Description
In comparison with other British mining areas the Valleys only gained economic importance fairly recently. Mining techniques and productivity levels did not become aligned until the construction of the railroads, which linked the Valleys to the ports of Cardiffmi, Port Talbot, Briton Ferry, Swansea and Llanelli, and enabled export. In its heyday before World War I South Wales possessed the country's second largest mining region.

This region, with an exposed, productive coal-bearing area of 1,004sq.mi/2,600sq.km, extends westwards in a kidney shape from Newport/Cardiff for about 50mi/80km, while from north to south it covers an area of approximately 15.5mi/25km. The long syncline is framed by older layers and only selectively overlain by more recent sediments. Through pronounced mountain folding, coal seams found at certain depths experienced extensive fragmentation into individual fields. The quality of the coal ranges from anthracite, glance coal made into hard coal through the process of carbonization and containing 94% carbon, via lean coal and forge coal to fat coal, which is used for carbonization. Mining succeeded in the deeper valleys by the use of tunneling techniques, with flat shafts, while more exposed coal was removed through open-cast mining. On this coal base arose a prospering iron and steel industry, which at the height of the mid-19th century boom in iron employed more than 15,000 workers in the iron metropolis of Merthyr Tydfil alone. The decline of "King Coal" and the "Iron King" began in the 1920s, when, after vehement strikes and lockouts, one mine after another had to cease production and the great iron foundries had to close their gates. The problem was compounded by competition from cheap foreign imports, old-fashioned mining and production techniques as well as the difficult location of some coal seams, which made viable mechanized mining difficult. Even the strong community spirit of the Welsh trade unions, which proved itself in 1984/1985 - in Britain's longest miners' strike - and again in 1992 could not prevent the death of the mining industry. Today three pits in the South Welsh valleys with fewer than 1,000 miners are the final testimony to the great industrial past, when more than 260,000 men working in about 620 collieries brought in excess of 50 million tons of coal to the surface annually. The steel industry has also been cut back, leaving only minimal works along the south coast of Wales.

Heavy industry, which was based on the initial effect of coal, has left a bad legacy.
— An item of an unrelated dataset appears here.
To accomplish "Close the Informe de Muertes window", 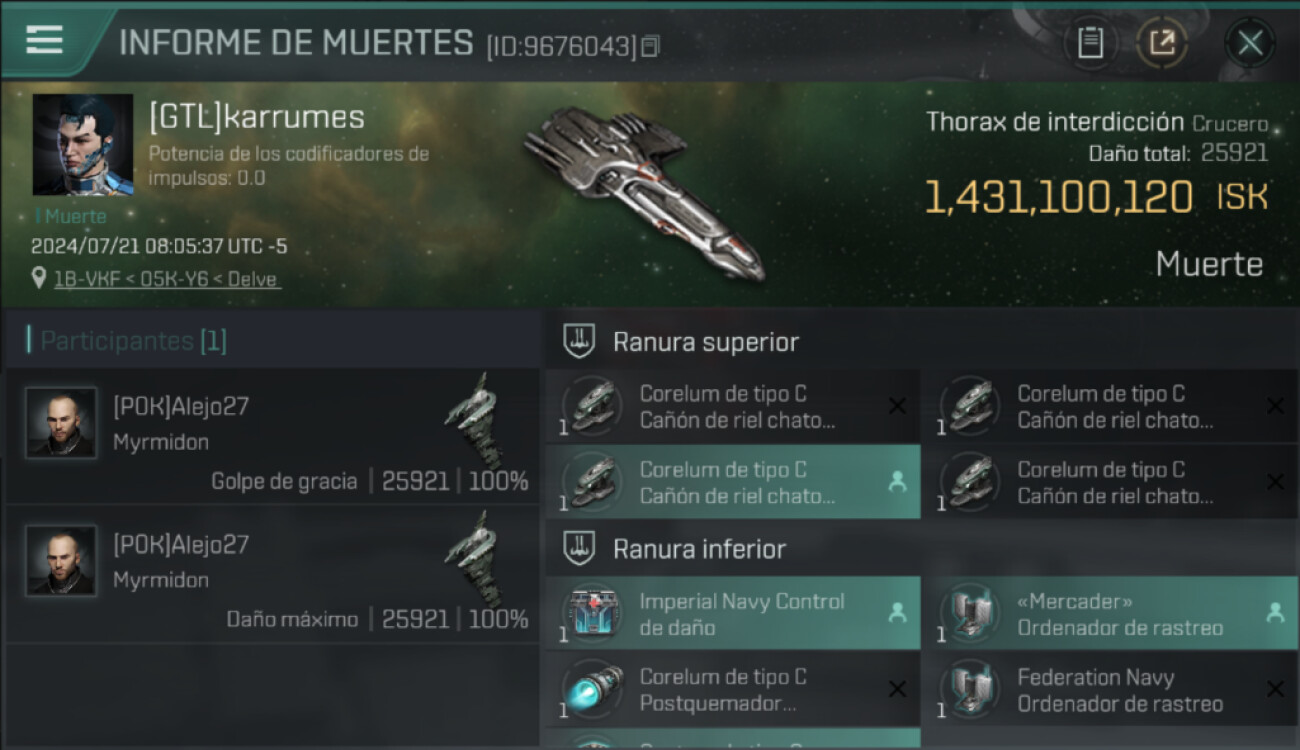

That the barely landscaped slag heaps are more than just scenic eyesores was made all too clear by the Aberfan disaster of 1966, when one of them, softened by rain, slid downhill and buried a school with 141 children beneath it. Following this the safety of the heaps was increased, and the state approved investments in the rehabilitation of the landscape. Meanwhile some of the heaps have disappeared, with slopes and hills being landscaped, and leisure parks, lakes, new housing areas and business zones being laid out. Educational trails through the mining area provide interested visitors, equipped with protective helmets and miners' lamps, with an insight into these abandoned industries. The process of making good, recultivating and remodeling the valleys, which has begun with varying degrees of success, remains far from complete.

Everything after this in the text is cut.